▶ **Task item**:
The data below is to be repeated in full, exactly as given.

BEGIN Data for review

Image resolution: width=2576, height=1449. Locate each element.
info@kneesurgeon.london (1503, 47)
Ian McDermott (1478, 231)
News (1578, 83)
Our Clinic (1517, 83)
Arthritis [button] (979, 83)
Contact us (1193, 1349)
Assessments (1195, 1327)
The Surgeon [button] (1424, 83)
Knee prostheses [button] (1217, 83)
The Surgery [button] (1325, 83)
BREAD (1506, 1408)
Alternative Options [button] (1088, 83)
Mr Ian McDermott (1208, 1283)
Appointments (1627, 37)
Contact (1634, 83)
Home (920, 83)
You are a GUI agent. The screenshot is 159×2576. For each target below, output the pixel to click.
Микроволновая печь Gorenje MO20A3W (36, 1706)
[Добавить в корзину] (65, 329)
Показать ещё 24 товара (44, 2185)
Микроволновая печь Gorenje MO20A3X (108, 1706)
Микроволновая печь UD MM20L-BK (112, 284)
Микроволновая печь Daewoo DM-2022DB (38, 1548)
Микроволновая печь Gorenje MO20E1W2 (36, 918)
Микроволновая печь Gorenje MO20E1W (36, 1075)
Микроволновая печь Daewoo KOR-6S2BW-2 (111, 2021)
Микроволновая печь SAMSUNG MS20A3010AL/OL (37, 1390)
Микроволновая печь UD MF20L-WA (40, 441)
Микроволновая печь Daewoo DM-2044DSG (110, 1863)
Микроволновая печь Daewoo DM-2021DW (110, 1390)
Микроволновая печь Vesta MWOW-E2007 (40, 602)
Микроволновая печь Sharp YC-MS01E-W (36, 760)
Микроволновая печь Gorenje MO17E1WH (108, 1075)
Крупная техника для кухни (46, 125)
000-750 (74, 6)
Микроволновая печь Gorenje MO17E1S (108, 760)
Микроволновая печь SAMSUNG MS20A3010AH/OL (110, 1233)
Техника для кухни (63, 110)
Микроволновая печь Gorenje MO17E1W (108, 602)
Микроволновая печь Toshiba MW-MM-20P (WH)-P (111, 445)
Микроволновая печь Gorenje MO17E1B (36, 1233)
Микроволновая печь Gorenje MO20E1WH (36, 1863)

END Data for review

▶ **Exercise result**:
Image resolution: width=2576, height=1449. Locate each element.
info@kneesurgeon.london (1503, 47)
Ian McDermott (1478, 231)
News (1578, 83)
Our Clinic (1517, 83)
Arthritis [button] (979, 83)
Contact us (1193, 1349)
Assessments (1195, 1327)
The Surgeon [button] (1424, 83)
Knee prostheses [button] (1217, 83)
The Surgery [button] (1325, 83)
BREAD (1506, 1408)
Alternative Options [button] (1088, 83)
Mr Ian McDermott (1208, 1283)
Appointments (1627, 37)
Contact (1634, 83)
Home (920, 83)
You are a GUI agent. The screenshot is 159×2576. For each target below, output the pixel to click.
Микроволновая печь Gorenje MO20A3W (36, 1706)
[Добавить в корзину] (65, 329)
Показать ещё 24 товара (44, 2185)
Микроволновая печь Gorenje MO20A3X (108, 1706)
Микроволновая печь UD MM20L-BK (112, 284)
Микроволновая печь Daewoo DM-2022DB (38, 1548)
Микроволновая печь Gorenje MO20E1W2 (36, 918)
Микроволновая печь Gorenje MO20E1W (36, 1075)
Микроволновая печь Daewoo KOR-6S2BW-2 (111, 2021)
Микроволновая печь SAMSUNG MS20A3010AL/OL (37, 1390)
Микроволновая печь UD MF20L-WA (40, 441)
Микроволновая печь Daewoo DM-2044DSG (110, 1863)
Микроволновая печь Daewoo DM-2021DW (110, 1390)
Микроволновая печь Vesta MWOW-E2007 (40, 602)
Микроволновая печь Sharp YC-MS01E-W (36, 760)
Микроволновая печь Gorenje MO17E1WH (108, 1075)
Крупная техника для кухни (46, 125)
000-750 (74, 6)
Микроволновая печь Gorenje MO17E1S (108, 760)
Микроволновая печь SAMSUNG MS20A3010AH/OL (110, 1233)
Техника для кухни (63, 110)
Микроволновая печь Gorenje MO17E1W (108, 602)
Микроволновая печь Toshiba MW-MM-20P (WH)-P (111, 445)
Микроволновая печь Gorenje MO17E1B (36, 1233)
Микроволновая печь Gorenje MO20E1WH (36, 1863)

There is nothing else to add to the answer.